After finishing up my run, I jumped in my car and headed to the Y for a shoulder and arm workout. I will admit that I am still sore from lifting on Wednesday. I really liked this workout today. We only did one circuit today, but plan on adding another round next week. Here is what we did. This workout will give you a nice pump.
1. Alternate Should Press - 50 seconds
2. In and Out Bicep Curl - 16 reps
3. Two Arm Tricep Kickback - 35 seconds
4. Deep Swimmer Press - 1 minute
5. Concentration Curl - 1 minute
6. Chair Dip - 45 seconds
7. Upright Row - 45 seconds
8. Static Arm Curl - 16 reps
9. Flip Grip Twist - 45 seconds
10. Crouch Cohen Curls - 1 minute
11. Lying Tricep Extensions - 45 seconds
These lifts are adapted from the P90X program. We just eliminated some items and rested as needed. We did not follow the dvd as prescribed, but just took some of the lifts and modified to create our own circuits. I used anywhere between 25-35 lbs dumbbells for the lifts.

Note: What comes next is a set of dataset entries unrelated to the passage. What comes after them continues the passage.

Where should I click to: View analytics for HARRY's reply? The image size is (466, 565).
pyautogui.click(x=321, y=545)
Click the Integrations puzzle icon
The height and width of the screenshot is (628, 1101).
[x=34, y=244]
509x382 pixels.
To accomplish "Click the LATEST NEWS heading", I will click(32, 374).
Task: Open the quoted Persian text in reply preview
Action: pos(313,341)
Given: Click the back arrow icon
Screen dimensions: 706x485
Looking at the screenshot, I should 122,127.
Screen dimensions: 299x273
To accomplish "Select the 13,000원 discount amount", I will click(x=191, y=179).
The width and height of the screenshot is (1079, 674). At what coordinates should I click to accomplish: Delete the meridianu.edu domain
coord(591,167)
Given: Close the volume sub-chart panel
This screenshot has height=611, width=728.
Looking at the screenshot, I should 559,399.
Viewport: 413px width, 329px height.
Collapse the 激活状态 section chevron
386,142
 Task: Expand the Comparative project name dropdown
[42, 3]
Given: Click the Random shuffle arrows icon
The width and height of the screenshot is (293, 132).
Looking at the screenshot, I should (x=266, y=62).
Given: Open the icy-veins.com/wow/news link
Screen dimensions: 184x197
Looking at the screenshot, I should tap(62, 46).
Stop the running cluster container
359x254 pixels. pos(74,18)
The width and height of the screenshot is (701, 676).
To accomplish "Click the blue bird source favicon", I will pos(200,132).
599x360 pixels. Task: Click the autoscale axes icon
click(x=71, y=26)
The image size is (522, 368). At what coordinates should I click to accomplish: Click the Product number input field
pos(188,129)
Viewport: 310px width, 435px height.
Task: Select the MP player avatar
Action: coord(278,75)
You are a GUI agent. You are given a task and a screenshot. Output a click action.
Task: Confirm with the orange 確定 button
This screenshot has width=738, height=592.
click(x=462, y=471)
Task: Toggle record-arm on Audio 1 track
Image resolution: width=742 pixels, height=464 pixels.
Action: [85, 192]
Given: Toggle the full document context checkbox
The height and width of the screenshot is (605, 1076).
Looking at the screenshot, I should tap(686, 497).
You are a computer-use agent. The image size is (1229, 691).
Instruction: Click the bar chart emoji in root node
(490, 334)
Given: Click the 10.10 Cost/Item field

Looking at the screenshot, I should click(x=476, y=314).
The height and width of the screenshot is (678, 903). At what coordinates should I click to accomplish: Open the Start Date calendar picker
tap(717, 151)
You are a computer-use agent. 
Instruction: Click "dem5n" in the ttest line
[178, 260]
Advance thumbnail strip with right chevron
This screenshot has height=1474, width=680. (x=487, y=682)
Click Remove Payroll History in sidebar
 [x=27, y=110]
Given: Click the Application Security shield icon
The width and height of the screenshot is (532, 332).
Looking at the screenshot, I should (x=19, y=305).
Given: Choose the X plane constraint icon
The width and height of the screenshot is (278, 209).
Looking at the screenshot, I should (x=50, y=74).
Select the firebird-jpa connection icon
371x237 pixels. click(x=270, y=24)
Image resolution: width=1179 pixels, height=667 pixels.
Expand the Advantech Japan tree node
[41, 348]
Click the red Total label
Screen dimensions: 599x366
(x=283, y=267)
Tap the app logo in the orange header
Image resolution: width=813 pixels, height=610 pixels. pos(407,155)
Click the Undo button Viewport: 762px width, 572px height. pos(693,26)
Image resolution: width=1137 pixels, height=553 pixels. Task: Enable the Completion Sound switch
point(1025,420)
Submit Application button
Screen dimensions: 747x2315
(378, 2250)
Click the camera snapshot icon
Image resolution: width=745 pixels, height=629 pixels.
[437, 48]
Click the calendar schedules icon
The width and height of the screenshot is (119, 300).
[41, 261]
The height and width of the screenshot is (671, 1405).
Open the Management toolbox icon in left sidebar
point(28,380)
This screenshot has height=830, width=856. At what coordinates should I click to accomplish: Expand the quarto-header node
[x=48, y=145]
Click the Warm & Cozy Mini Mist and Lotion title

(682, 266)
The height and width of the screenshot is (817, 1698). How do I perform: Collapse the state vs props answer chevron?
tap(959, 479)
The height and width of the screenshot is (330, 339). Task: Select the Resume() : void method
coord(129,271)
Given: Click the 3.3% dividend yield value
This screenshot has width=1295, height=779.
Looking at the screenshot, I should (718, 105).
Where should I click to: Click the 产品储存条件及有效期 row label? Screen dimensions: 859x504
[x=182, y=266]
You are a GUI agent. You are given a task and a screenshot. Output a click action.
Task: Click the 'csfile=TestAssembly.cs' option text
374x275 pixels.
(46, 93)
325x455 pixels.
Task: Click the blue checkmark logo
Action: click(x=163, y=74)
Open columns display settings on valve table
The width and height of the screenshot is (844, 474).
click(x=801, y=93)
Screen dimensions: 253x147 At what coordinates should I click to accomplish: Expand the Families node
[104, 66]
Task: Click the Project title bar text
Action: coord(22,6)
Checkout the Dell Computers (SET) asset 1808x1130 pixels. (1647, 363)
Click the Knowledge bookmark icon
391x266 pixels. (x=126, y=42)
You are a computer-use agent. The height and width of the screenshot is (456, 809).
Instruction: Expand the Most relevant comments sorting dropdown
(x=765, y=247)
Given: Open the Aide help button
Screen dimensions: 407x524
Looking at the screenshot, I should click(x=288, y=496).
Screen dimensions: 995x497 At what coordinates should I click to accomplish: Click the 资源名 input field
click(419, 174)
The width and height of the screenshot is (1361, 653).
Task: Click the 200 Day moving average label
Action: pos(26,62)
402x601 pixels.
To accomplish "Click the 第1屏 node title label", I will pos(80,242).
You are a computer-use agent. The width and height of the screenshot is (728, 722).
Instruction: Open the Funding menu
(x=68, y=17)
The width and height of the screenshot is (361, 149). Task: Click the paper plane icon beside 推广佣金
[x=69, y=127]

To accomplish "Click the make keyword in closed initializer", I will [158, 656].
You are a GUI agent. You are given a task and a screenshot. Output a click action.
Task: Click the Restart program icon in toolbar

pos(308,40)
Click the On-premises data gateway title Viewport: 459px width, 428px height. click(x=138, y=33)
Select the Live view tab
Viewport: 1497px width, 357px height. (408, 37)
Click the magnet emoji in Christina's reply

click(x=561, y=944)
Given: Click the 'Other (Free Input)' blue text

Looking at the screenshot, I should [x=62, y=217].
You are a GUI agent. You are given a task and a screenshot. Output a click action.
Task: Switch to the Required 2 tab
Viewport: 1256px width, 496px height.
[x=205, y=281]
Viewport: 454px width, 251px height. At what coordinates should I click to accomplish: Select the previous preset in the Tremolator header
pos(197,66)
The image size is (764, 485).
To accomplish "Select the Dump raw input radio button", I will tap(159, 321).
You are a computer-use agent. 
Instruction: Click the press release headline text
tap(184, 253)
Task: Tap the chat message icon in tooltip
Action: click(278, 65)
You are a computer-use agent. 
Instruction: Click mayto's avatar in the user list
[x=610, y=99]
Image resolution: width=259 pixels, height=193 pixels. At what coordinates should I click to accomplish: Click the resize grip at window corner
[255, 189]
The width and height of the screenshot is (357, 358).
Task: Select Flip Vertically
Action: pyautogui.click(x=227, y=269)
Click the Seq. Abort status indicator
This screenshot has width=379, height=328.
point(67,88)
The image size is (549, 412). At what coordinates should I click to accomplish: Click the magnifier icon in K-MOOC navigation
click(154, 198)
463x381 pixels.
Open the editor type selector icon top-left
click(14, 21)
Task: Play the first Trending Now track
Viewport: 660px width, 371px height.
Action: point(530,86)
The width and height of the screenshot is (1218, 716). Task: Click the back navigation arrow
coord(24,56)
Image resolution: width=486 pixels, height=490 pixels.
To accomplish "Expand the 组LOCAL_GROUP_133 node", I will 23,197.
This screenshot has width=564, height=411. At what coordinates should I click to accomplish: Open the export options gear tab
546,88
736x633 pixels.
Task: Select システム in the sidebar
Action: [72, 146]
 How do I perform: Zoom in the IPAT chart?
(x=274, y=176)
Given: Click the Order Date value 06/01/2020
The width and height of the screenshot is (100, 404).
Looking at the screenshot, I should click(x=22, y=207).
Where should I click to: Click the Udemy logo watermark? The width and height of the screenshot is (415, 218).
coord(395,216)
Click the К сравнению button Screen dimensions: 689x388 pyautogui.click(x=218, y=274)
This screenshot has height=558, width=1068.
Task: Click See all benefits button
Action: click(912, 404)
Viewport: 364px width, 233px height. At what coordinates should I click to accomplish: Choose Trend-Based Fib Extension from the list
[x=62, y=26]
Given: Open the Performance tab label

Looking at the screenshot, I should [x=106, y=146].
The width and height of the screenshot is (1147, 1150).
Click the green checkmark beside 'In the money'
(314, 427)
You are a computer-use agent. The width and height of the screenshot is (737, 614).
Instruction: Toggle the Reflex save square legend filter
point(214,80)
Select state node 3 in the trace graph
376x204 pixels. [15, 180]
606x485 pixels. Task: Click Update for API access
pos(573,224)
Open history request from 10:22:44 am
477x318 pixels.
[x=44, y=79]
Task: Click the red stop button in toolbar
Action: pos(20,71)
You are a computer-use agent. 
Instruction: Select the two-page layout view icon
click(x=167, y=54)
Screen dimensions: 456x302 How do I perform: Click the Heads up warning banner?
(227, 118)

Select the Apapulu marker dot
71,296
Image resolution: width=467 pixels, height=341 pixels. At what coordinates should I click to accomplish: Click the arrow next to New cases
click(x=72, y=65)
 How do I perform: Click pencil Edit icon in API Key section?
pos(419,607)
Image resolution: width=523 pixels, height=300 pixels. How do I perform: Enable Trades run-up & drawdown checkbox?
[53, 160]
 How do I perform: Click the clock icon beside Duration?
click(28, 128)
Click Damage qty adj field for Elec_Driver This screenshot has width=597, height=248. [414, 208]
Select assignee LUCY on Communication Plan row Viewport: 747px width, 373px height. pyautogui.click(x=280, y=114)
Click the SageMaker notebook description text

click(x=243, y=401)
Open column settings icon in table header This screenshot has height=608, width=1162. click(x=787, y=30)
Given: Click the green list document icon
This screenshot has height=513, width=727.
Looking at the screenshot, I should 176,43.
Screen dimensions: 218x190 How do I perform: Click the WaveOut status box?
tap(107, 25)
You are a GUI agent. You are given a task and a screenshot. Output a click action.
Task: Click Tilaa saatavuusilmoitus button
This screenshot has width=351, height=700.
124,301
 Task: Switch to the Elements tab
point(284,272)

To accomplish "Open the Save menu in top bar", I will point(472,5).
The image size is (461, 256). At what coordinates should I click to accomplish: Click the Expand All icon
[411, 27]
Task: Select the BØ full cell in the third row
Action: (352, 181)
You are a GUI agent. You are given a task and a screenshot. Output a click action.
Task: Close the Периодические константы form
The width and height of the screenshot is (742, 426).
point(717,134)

God designed the human body so we can neither pat our own backs nor kick ourselves too easily. I am halfway through my training and I still have a long way to go. I cannot believe how far I have come in my training and running threshold. I still need to sign up for the Park to Park half marathon and begin to start adding a day of Urbanathlon training as well. I forgot to weigh myself this week, but I feel good about myself and think I am back on track after falling off the tracks in Chicago last weekend. As the quote states, I am proud of myself, but cannot pat my back yet as I still have a long way to go and on the flipside I cannot beat myself up when things don't go according to plan because that does not help out the situation.